=== Section Start ===

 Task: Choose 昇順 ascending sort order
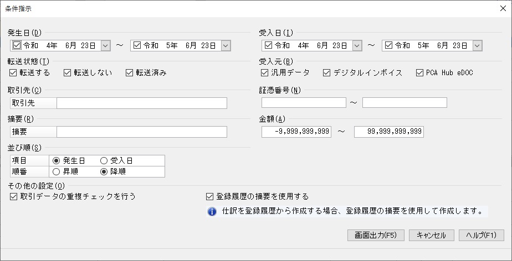pyautogui.click(x=56, y=171)
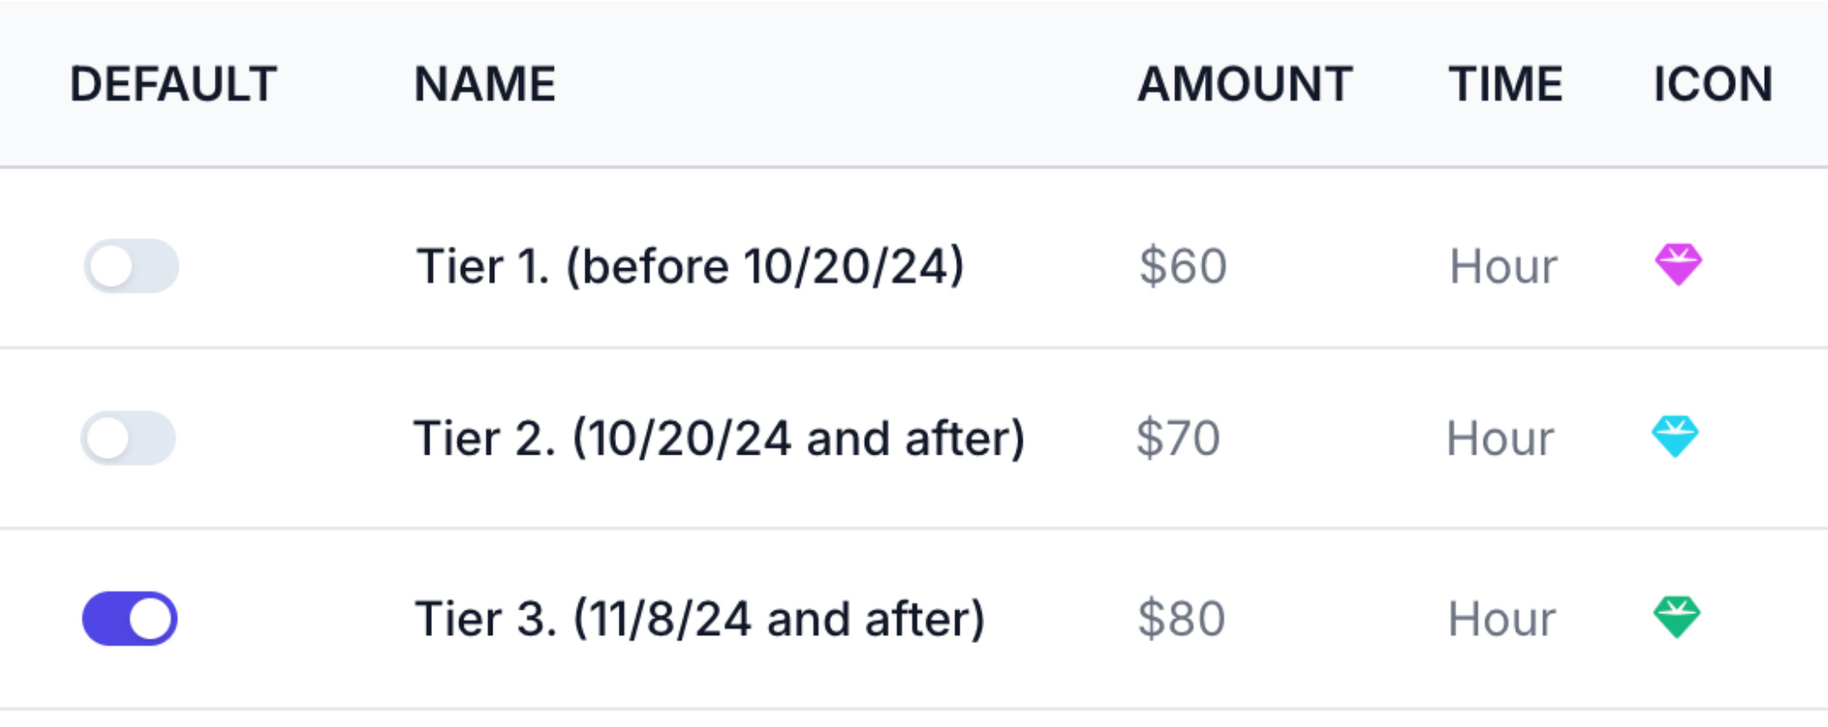Viewport: 1828px width, 727px height.
Task: Sort by the AMOUNT column header
Action: click(1244, 84)
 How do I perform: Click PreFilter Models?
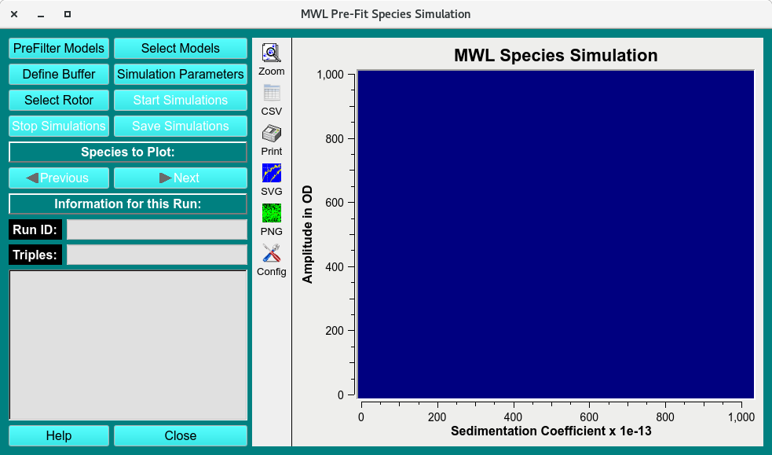[58, 48]
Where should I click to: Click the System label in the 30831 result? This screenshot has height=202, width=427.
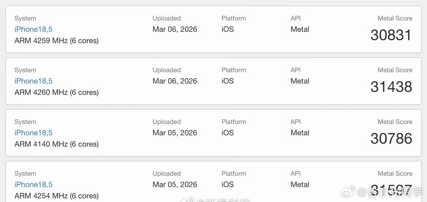pyautogui.click(x=25, y=19)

=== Section End ===

» **Your goal**
Print each record exactly as it stands, omitting the pictures.

» **Written answer**
 Task: Choose 昇順 ascending sort order
pyautogui.click(x=56, y=171)
Viewport: 1828px width, 727px height.
Task: Sort by the AMOUNT column header
Action: click(1244, 84)
 How do I perform: Click PreFilter Models?
[58, 48]
Where should I click to: Click the System label in the 30831 result? This screenshot has height=202, width=427.
pyautogui.click(x=25, y=19)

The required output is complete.